(Collection entries)
:::::
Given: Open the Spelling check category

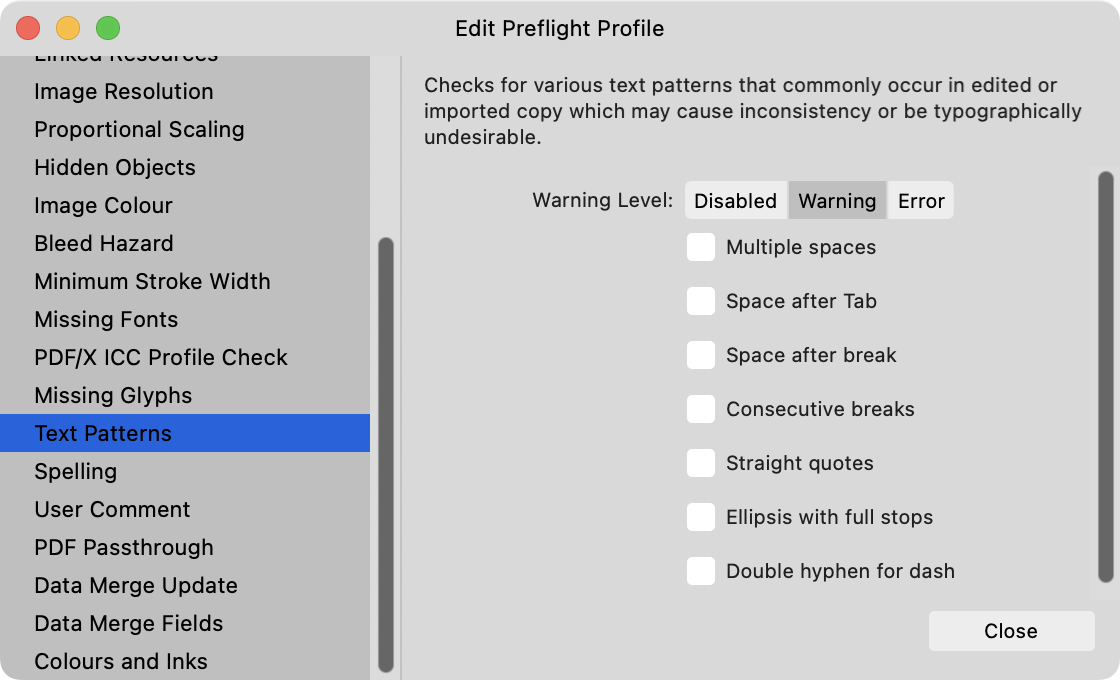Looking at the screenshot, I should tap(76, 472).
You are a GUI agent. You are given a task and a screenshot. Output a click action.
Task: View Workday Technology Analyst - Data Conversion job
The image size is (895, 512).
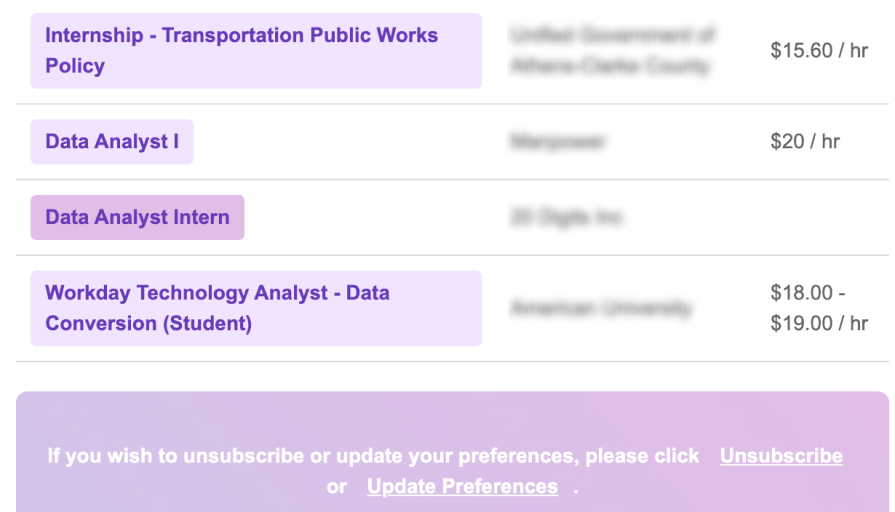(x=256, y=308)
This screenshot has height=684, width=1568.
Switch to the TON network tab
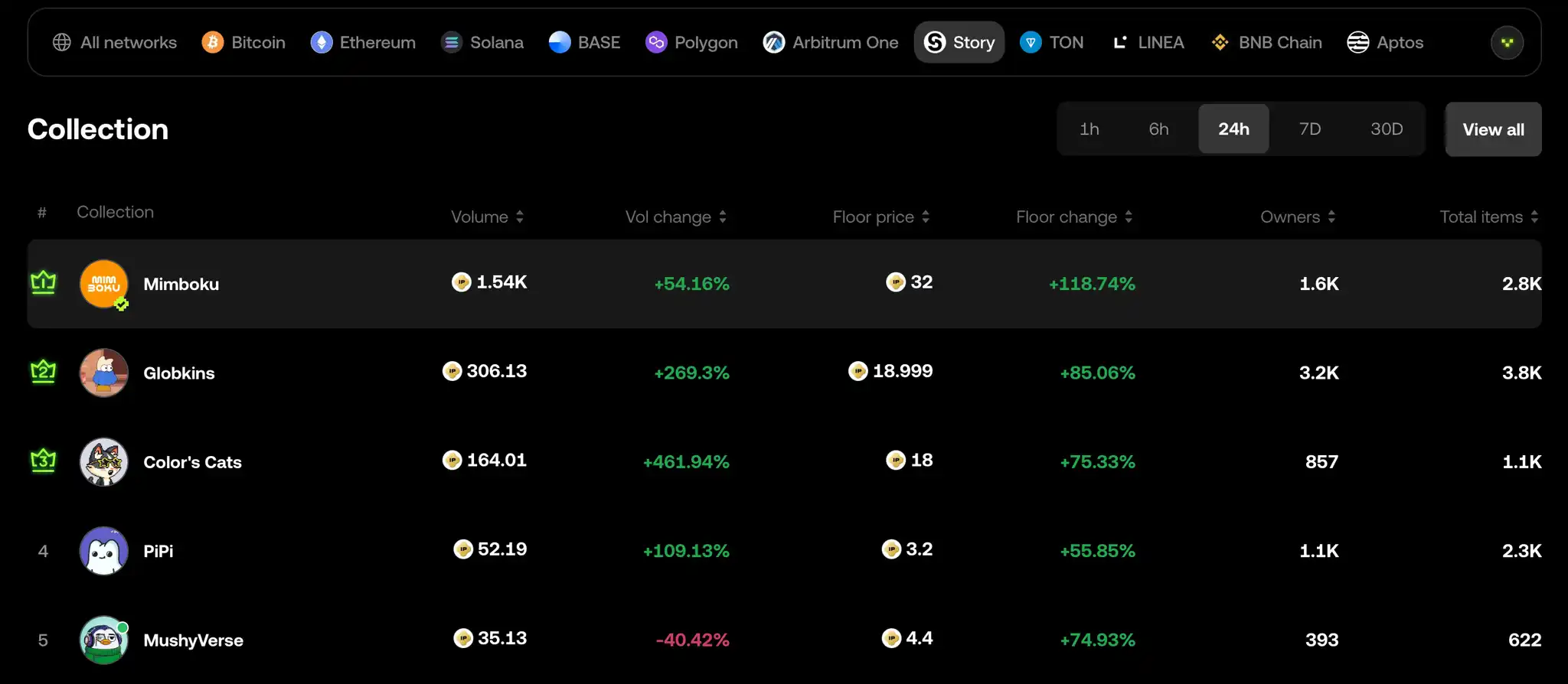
:::::
* [Exercise instructions] Duplicate every line of the listing above word for word, with the pictures left out.

* [Task output]
Given: Open the Spelling check category

Looking at the screenshot, I should tap(76, 472).
You are a GUI agent. You are given a task and a screenshot. Output a click action.
Task: View Workday Technology Analyst - Data Conversion job
The image size is (895, 512).
(x=256, y=308)
This screenshot has height=684, width=1568.
Switch to the TON network tab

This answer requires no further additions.